### Extract
——————————

Less Than You Think: Prevalence and Predictors of Fake News Dissemination on Facebook from Science Advances

We cannot definitively rule out the possibility that there is an omitted variable biasing our estimates, although we have included controls for many individual-level characteristics theoretically related to acceptance of misinformation and willingness to share content online. Even if our models are correctly specified, we use observational data that cannot provide causal evidence on the determinants of fake news sharing. This study takes advantage of a novel and powerful new dataset combining survey responses and digital trace data that overcomes well-known biases in sample selection and self-reports of online behavior (8, 9). However, we are still limited in our ability to collect these data unobtrusively. Despite our high response rate, half of our respondents with Facebook accounts opted not to share their profile data with us. Any inferences are therefore limited insofar as the likelihood of sharing data is correlated with other characteristics of interest.

In addition, while our approach allows for enhanced measurement of online sharing behavior, we lack data on the composition of respondents’ Facebook News Feeds. It is possible, for instance, that very conservative Facebook users were exposed to more fake news articles in their networks and that the patterns we observe are not due to differential willingness to believe or share false content across the political spectrum. While other evidence suggests the limits of the “echo chambers” narrative (23), we cannot rule out this possibility. Similarly, it may be the case that the composition of older Facebook users’ News Feeds differs in systematically important ways from that of younger users; while we lack the data in the present work to test this proposition, future research with access to these data could prove illuminating. These concerns aside, the evidence we have presented is strongly suggestive of an emerging relationship between not only ideological affiliation but also age and the still-rare tendency to spread misinformation to one’s friends on social media platforms. If the association with age holds in future studies, there are a whole host of questions about the causes, mechanisms, and ramifications of the relationship that researchers should explore. First, how much of the effect can be attributed to lack of digital or media literacy as opposed to explanations rooted in cognitive abilities and memory? Answering this question will require developing measures of digital literacy that can be behaviorally validated. Second, what is the role of the (currently) unobserved News Feed and social network environment on people’s tendency to see, believe, and spread dubious content? How are consumption and spreading, if at all, related? How does social trust over networks mediate the relationship between age and the sharing of misinformation?

Last, if media literacy is a key explanatory factor, then what are the interventions that could effectively increase people’s ability to discern information quality in a complex, high-choice media environment replete with contradictory social and political cues? Both theory and existing curricula could serve as the basis of rigorously controlled evaluations, both online and in the classroom, which could then help to inform educational efforts targeted at people in different age groups and with varying levels of technological skill. These efforts leave open the possibility that simple interventions, perhaps even built into online social environments, could reduce the spread of misinformation by those most vulnerable to deceptive content. Developing these innovations would be further aided by increased cooperation between academic researchers and the platforms themselves (24).

——————————

### Your goal
Repeat the passage of the fake news study from "Last, if media" to "platforms themselves (24)." word for word. The data that follow have no connection to the fake news study.

### Stored data
——————————

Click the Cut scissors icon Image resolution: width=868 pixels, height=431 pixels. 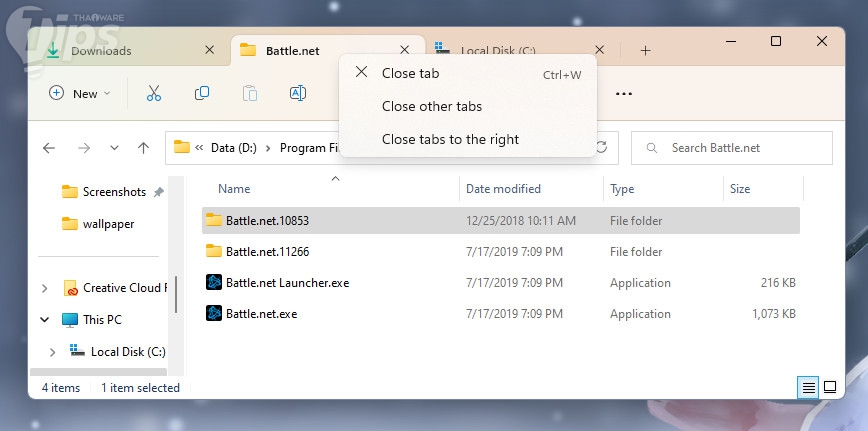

——————————

### Correct result
Last, if media literacy is a key explanatory factor, then what are the interventions that could effectively increase people’s ability to discern information quality in a complex, high-choice media environment replete with contradictory social and political cues? Both theory and existing curricula could serve as the basis of rigorously controlled evaluations, both online and in the classroom, which could then help to inform educational efforts targeted at people in different age groups and with varying levels of technological skill. These efforts leave open the possibility that simple interventions, perhaps even built into online social environments, could reduce the spread of misinformation by those most vulnerable to deceptive content. Developing these innovations would be further aided by increased cooperation between academic researchers and the platforms themselves (24).